The last remark was aimed at a smell he did not scent frequently.  A certain kind of sweat, one blended with strange oils and leathers, overlaid with the odours of a dozen dozen tools, vestments, and odds-and-ends.  Only one sort of food dressed itself so thoroughly, and rode in company with the tangy musk of horses. 
“Odd to scent them so far from home,” remarked Billowbeck, idly wheeling himself to face the source of his interest, which also carried the rich, tantalizing aroma of blood with it.  “I believe one shall see what this business is all about.”

It was, of course, about humans.  This did not surprise him.  What did surprise him was the sheer quantity of them. 
There was one human, the one he’d first scented.  His horse was tired, run-down, and bleeding, and he wasn’t much better off.  In the saddle with him rode a bundle of rags and little else.  Behind him, some few miles, rode three others.  They were scarcely better off, bar having a few more packs and a few less shallow cuts and scrapes.  They followed in the footsteps of the first, which led Billowbeck to his next conclusion. 
“A hunt,” he declared, snapping his bill decisively.  “Hunting each other, of course, which is the favourite sport of humans.  Such waste.  They don’t even eat them.  Dreadful waste.”
He circled thoughtfully, then made to follow the pursuit in a lazy spiral of figure-eights. 
“Dreadful, but most useful.  And they are quite meaty.”

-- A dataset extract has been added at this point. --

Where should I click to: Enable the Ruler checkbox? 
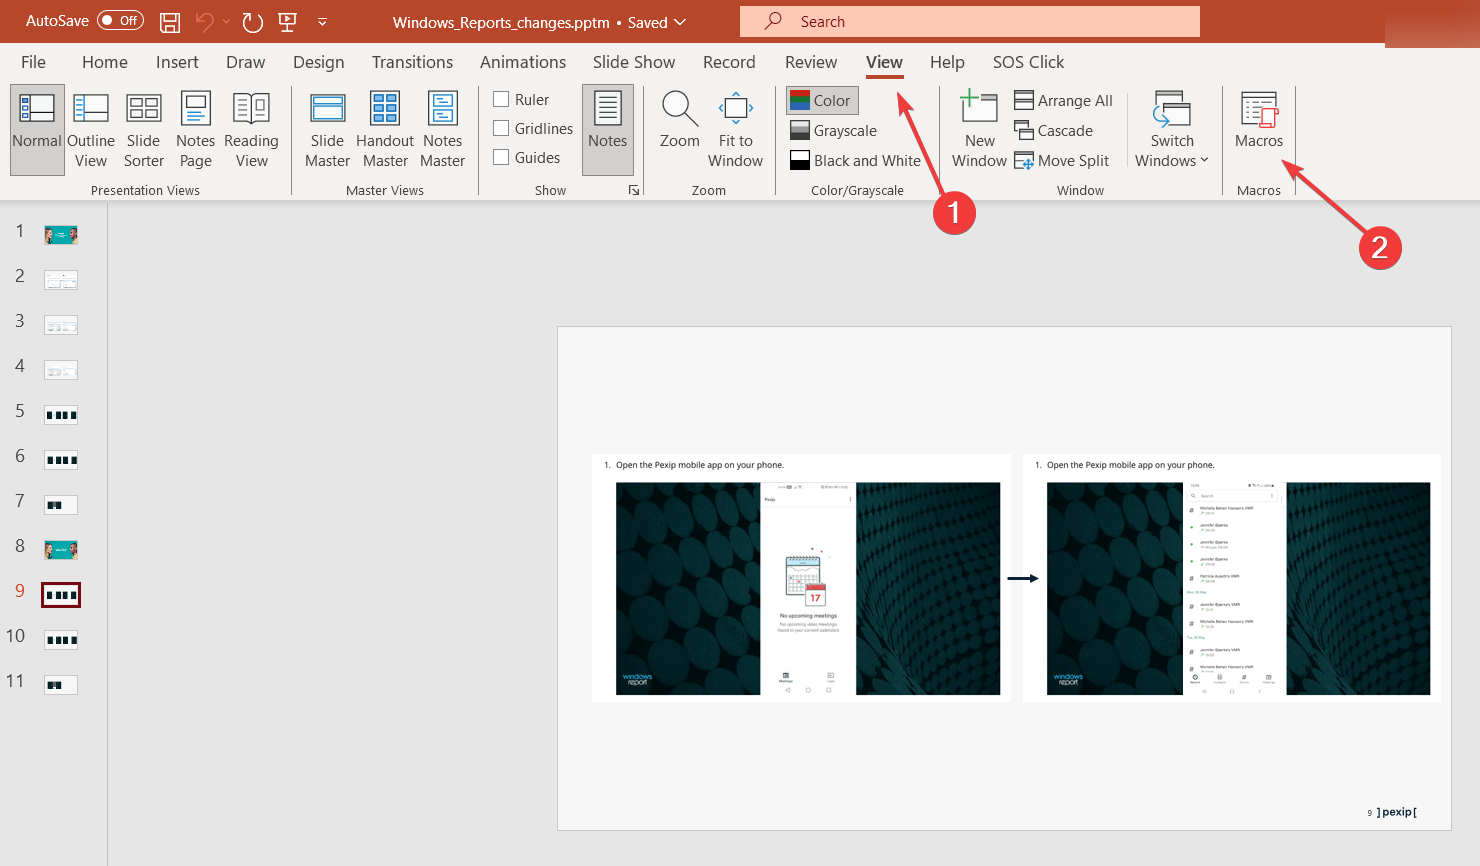pos(502,99)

Additional facts presented themselves to Billowbeck as he circled the slow, laborious pursuit that was most unworthy of calling itself a “chase.”  They took time to emerge, as he had to rely on his eyes for details rather than his nose (keen, yes, but less so than his razor-sharp nostrils!), but revealed they were. 
Firstly, the pursuit was both dogged and grim.  The man being chased was too tired even to seem fearful, and his followers displayed not a hint of joy nor prospect of a smile as clues of their prey appeared before their trudging, landbound gaze.  Small news, as the nearest place of humans was a long distance even for Billowbeck’s wings.  He pitied their worn, weary, stubby groundling legs the trek. 
Secondly, the pursuit was over some manner of great import, and most likely would be undergone to the death.  Both the length and extremity of the journey spoke of this, but added weight was the treatment predator and prey gave to their weaponry – constantly touching, caressing, examining, fidgeting, maintaining.  That very meticulous attention, combined with no trace of eagerness or fear, spoke only of blankest expectancy. 
Thirdly, as indicated by the onset of the setting sun, the pursuit would not be over come the eve, and this was by far the most pertinent and irritating information to enter the noble head of Billowbeck, infusing him with great vexation towards his eyes. 
“Thrice-damnation under three suns and four moonless nights,” he harrumphed.  “Bloated gizzards!  Can he not just give up and die?  Or give up and kill them.  Either would be a more-than-acceptable outcome.  Alas,” he sighed, and began a slow wheel towards a convenient dead tree, a corpse not so much palatable but very much inhabitable. 
And so the day ended, with Billowbeck’s resolution to check upon the manner when the morrow dawned.  As he dropped out of sight of his quarry, in the last light of the setting sun, he saw no sign of pause in their motions.
“Perhaps I shall have a larger breakfast upon the morrow,” he mused. 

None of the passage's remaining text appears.